## start Given passage

In early 2016 I wrote that we don't know how to build conversational software yet. I'm writing a couple of posts to follow up on that one, taking one slice at a time discussing progress and open problems.
At Rasa we talk about 5 levels of conversational AI. An early version of this idea appeared in that first blog post, where I split dialogue systems into three levels: mapping each intent to a response without considering context, mapping each intent to a response while manually tracking the context with a bunch of rules, and level 3 where the representation of state and context is learned from data. Level 3 means moving beyond the endless "sorry, I didn't get that".
We've made a bunch of progress towards level 3 conversational AI. But to really get there, we have to stop relying on intents. I believe this is one of the most important barriers we need to overcome. I also believe that 2020 is the year we'll break free from intents.
To clarify, I'm not talking about removing intents from Rasa. Intents are helpful for getting started, but we're working to make sure that once your assistant becomes more sophisticated, you can move past the limitations imposed by mapping every message to one intent. Intents are rigid, limited, and don't account for context. With forms, retrieval actions, and multi-intents, Rasa has already evolved to remove some of those limitations. I want to discuss how those features blur the definition of what an intent is, and describe a path to a future where intents are no longer a bottleneck..
Example 1: forms and the kind-of-useless 'inform' intent
If your assistant uses Rasa forms you are probably relying on
inform, an intent that doesn't help to clarify the next action at all.
By introducing forms in Rasa, we provided a clean way to incorporate business logic into a dialogue engine while still learning from real data. Business logic is something you know up front and don't have to learn from user conversations. A form contains only the business logic that governs the happy path. For example, if a user asks about a refund, your refund form gets triggered and asks for a few pieces of information like the order number and the reason for the refund.

## end Given passage

■ **Written task 1**
Copy the passage on intents word for word, from its first sentence to its last.
The entries that follow bear no relation to the passage on intents.

## start Supplied records

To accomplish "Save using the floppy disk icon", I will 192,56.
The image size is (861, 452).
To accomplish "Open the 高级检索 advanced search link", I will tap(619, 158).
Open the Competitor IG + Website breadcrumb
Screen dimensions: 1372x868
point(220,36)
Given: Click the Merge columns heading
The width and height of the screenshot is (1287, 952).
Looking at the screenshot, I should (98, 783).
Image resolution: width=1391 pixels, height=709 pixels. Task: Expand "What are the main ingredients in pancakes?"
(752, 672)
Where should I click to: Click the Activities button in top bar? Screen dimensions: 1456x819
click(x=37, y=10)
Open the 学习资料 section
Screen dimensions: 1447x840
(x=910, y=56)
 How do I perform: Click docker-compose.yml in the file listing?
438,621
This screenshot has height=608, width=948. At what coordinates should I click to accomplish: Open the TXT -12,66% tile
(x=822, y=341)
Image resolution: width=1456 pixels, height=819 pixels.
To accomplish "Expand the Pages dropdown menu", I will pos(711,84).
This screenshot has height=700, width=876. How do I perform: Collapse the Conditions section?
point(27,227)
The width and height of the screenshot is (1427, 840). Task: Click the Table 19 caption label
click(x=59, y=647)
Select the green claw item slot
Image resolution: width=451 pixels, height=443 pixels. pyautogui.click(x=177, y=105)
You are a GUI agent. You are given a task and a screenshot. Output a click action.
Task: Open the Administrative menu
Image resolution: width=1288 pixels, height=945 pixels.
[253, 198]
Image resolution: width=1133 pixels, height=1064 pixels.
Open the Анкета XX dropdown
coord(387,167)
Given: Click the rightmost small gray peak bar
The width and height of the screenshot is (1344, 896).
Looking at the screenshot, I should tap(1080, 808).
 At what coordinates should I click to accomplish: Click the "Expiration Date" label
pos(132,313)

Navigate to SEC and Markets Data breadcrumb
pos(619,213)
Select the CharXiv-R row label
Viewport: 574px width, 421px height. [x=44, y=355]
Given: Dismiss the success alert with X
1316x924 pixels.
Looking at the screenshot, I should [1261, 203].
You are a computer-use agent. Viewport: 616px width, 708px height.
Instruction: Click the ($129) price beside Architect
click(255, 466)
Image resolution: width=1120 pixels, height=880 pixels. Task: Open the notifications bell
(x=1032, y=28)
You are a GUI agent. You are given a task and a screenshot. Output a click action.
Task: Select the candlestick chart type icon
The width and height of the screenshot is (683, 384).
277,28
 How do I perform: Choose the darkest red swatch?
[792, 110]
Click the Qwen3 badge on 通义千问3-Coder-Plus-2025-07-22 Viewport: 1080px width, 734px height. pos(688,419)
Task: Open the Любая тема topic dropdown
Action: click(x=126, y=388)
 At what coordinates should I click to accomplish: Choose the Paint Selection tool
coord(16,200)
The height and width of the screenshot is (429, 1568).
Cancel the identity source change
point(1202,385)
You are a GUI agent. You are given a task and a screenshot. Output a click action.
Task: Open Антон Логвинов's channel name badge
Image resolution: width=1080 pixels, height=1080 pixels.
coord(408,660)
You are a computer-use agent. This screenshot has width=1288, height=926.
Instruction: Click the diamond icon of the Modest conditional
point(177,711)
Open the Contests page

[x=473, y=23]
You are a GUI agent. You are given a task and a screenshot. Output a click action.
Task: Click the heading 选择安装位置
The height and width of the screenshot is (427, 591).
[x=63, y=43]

## end Supplied records

■ **Written task 2**
Write out the entries starting with the line that contains "Click the Qwen3" and going on through the line that contains "[x=473, y=23]", including both of those lines. Reproduce them exactly, and give only those lines.

■ **Full answer 1**
In early 2016 I wrote that we don't know how to build conversational software yet. I'm writing a couple of posts to follow up on that one, taking one slice at a time discussing progress and open problems.
At Rasa we talk about 5 levels of conversational AI. An early version of this idea appeared in that first blog post, where I split dialogue systems into three levels: mapping each intent to a response without considering context, mapping each intent to a response while manually tracking the context with a bunch of rules, and level 3 where the representation of state and context is learned from data. Level 3 means moving beyond the endless "sorry, I didn't get that".
We've made a bunch of progress towards level 3 conversational AI. But to really get there, we have to stop relying on intents. I believe this is one of the most important barriers we need to overcome. I also believe that 2020 is the year we'll break free from intents.
To clarify, I'm not talking about removing intents from Rasa. Intents are helpful for getting started, but we're working to make sure that once your assistant becomes more sophisticated, you can move past the limitations imposed by mapping every message to one intent. Intents are rigid, limited, and don't account for context. With forms, retrieval actions, and multi-intents, Rasa has already evolved to remove some of those limitations. I want to discuss how those features blur the definition of what an intent is, and describe a path to a future where intents are no longer a bottleneck..
Example 1: forms and the kind-of-useless 'inform' intent
If your assistant uses Rasa forms you are probably relying on
inform, an intent that doesn't help to clarify the next action at all.
By introducing forms in Rasa, we provided a clean way to incorporate business logic into a dialogue engine while still learning from real data. Business logic is something you know up front and don't have to learn from user conversations. A form contains only the business logic that governs the happy path. For example, if a user asks about a refund, your refund form gets triggered and asks for a few pieces of information like the order number and the reason for the refund.

■ **Full answer 2**
Click the Qwen3 badge on 通义千问3-Coder-Plus-2025-07-22 Viewport: 1080px width, 734px height. pos(688,419)
Task: Open the Любая тема topic dropdown
Action: click(x=126, y=388)
 At what coordinates should I click to accomplish: Choose the Paint Selection tool
coord(16,200)
The height and width of the screenshot is (429, 1568).
Cancel the identity source change
point(1202,385)
You are a GUI agent. You are given a task and a screenshot. Output a click action.
Task: Open Антон Логвинов's channel name badge
Image resolution: width=1080 pixels, height=1080 pixels.
coord(408,660)
You are a computer-use agent. This screenshot has width=1288, height=926.
Instruction: Click the diamond icon of the Modest conditional
point(177,711)
Open the Contests page

[x=473, y=23]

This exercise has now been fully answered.